Pomerania (Pommern), arma

Pomettata

croce e altre pezze allungate con le estremità terminanti in pometti molto accentuati o tre piccole palle (meglio Trifogliata).

Ponte

si blasona sempre indicando il numero degli archi. Se ad un solo arco si può dire “arco di ponte”.

Popolo

una delle organizzazioni politiche che componevano l’Arengo medievale. Il Popolo era composto essenzialmente dalla classe “borghese” mercanti, artigiani, cambiavalute, mentre nel Comune si riunivano i rappresentanti dell’aristocrazia (detti anche “grandi” o “magnati”).

Porpora

1) colorante estratto dalla ghiandola ipobrachiale di un mollusco gasteropode chiamato Nurice dal quale si ricava una tinta viola-blu (di tonalità differenti a seconda dell’ossidazione del pigmento) molto pregiata (occorrevano circa 8000 molluschi per un etto di pigmento) con la quale si tingevano ricercati tessuti. Fu prerogativa delle vesti degli imperatori Romani. I figli degli imperatori bizantini se nati durante il regno del genitore, in quanto “nati nella porpora” erano definiti Porfirogeniti. 2) uno degli smalti araldici, dato che era sconosciuto al blasone antico alcuni non lo classificano esattamente come colore, perché lo ritengono una miscela di rosso e azzurro e sostengono che si possa sovrapporre anche ad altri colori (oltre che metalli); si rappresenta graficamente con linee oblique nella direzione della sbarra.
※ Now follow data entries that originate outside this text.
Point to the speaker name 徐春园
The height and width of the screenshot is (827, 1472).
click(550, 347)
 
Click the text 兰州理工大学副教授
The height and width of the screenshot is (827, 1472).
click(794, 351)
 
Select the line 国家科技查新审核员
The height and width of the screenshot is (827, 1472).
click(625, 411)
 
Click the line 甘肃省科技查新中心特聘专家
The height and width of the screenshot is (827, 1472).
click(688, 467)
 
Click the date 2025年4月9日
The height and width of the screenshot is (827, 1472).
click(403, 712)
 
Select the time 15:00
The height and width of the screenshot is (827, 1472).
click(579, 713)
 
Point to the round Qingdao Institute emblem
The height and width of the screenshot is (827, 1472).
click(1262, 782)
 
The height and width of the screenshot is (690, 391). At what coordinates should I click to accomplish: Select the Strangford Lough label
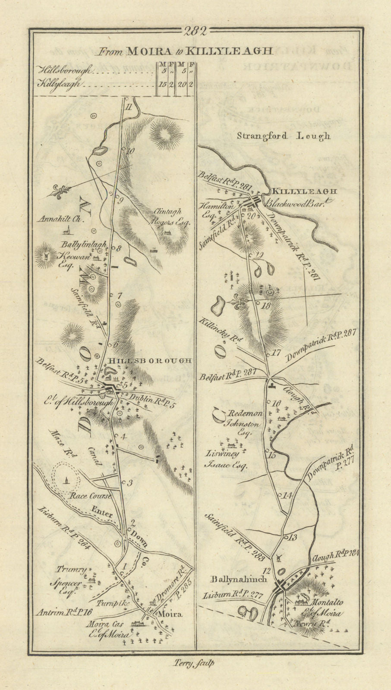(284, 136)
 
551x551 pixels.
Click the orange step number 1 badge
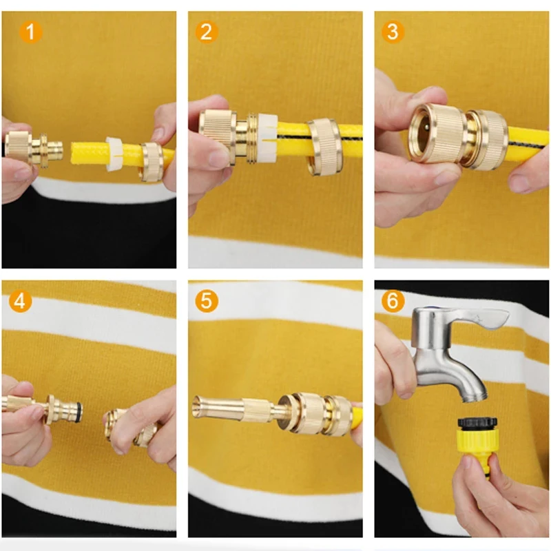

Portogallo (Portugal) armi

armi proprie di quel territorio, nelle attuali armi della Repubblica Portoghese lo scudo nazionale è accollato ad una sfera armillare d’oro. “d’argento, ai cinque scudetti d’azzurro posti in croce, ognuno caricato di cinque bisanti d’argento posti in decusse, con la bordura rossa caricata di sette castelli d’oro, tre in capo due nei fianchi e due inclinati a destra e sinistra nei cantoni della punta”. Stando alla tradizione il primo re portoghese. Afonso Enrique, avendo conquistato i territori ai musulmani, formò il suo primo emblema con gli scudi azzurri dei 5 sciecchi vinti nella battaglia di Orico, portanti ciascuno 5 bisanti d’argento, raffiguranti le piaghe di Cristo o i denari pagati a Giuda Iscariota per il suo tradimento.

Posato

volatile appoggiato su qualche figura, o il leone fermo sulle quattro zampe.

Posto

 quando una figura è disposta in modo differente dalla sua posizione normale. Cfr. Ordinato.

Potenza

figura della “T”, quando una croce o pezza allungata terminano con una piccola traversa si dicono “potenziate”. Dal francese “potence” che significa sia “gruccia” che “forca, patibolo”.

Predicato

titolo onorifico attribuito a personalità eminenti (eccellenza, santità, maestà, magnifico, serenissimo, colendissimo, egregio…).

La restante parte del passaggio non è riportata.